**TEXTE PRÉSENTÉ**

#####

Par Aurore Blanc
En février 2018, à l’occasion du mariage de ma cousine Alice, une partie de ma famille s’est rendue au Burkina Faso pendant une dizaine de jours. Après les festivités à Ouagadougou, nous avons pris quelques jours pour voir un peu du pays. Quand je repense à ce séjour, c’est d’abord la chaleur qui refait surface. La chaleur suffocante qui nous a pris la gorge à peine descendus de l’avion. La chaleur et le sable rouge qui couvrait en permanence nos peaux en sueur, dessinant de petits sillons vermeils dans le creux de nos coudes et de nos genoux. Je me souviens des quelques villes que nous avons traversées, où le bitume était si rare que pour se retrouver, on se donnait rendez-vous au troisième ou au quatrième « goudron » après telle ou telle échoppe. Je revois aussi, le cœur en émoi, les colibris qui butinaient autour de la table de nos petits-déjeuners.
Mais ce que j’ai envie de partager avec vous aujourd’hui, c’est un souvenir bien particulier de mon passage à Bobo-Dioulasso, la capitale de la musique, située à l’ouest du pays. Un souvenir qui n’a rien de spectaculaire, mais dont les sensations m’habitent toujours avec beaucoup de force. Je m’en suis rendue compte parce que depuis, dans les moments difficiles, c’est là que je projette mon esprit et m’apaise instantanément.

#####

**ENREGISTREMENTS PRÉSENTÉS**

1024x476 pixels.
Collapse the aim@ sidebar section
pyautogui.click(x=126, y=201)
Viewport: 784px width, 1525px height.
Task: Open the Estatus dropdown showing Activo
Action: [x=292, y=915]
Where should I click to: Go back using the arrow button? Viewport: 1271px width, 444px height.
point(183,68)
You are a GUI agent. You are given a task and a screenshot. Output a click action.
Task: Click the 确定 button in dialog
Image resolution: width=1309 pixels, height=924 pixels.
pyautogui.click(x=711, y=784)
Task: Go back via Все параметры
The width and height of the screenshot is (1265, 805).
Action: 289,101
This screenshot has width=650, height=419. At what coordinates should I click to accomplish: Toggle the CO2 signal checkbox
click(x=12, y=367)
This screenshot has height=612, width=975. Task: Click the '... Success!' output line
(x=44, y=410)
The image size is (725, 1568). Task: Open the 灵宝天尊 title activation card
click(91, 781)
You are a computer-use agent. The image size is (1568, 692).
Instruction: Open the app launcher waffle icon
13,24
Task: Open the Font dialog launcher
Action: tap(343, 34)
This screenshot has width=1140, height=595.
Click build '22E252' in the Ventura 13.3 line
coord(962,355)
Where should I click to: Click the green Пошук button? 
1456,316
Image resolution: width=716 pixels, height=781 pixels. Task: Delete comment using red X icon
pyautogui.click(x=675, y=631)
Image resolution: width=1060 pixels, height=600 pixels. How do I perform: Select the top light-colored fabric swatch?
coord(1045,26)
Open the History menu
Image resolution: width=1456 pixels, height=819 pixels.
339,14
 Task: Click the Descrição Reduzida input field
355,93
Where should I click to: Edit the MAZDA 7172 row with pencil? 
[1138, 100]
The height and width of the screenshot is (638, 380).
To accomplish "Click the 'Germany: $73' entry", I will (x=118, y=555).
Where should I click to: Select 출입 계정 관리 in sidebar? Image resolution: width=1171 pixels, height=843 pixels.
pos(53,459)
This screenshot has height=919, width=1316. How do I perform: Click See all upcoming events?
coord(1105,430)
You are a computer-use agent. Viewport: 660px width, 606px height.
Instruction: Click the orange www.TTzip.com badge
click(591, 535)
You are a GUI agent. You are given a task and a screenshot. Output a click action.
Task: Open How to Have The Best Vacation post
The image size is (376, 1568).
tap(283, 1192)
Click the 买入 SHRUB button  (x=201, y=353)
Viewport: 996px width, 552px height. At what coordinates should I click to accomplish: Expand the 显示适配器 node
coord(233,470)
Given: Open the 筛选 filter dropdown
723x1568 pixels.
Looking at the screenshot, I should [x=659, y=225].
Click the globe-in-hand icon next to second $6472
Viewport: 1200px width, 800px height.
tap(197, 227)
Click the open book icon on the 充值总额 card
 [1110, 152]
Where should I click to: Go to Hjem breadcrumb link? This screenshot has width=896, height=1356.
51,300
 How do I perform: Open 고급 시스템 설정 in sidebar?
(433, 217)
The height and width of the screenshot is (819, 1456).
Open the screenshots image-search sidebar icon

#####

Rendez en anglais cette phrase du récit consacré au séjour au Burkina Faso : « Quand je repense à ce séjour, c’est d’abord la chaleur qui refait surface. »

When I think back on that stay, it is the heat that resurfaces first.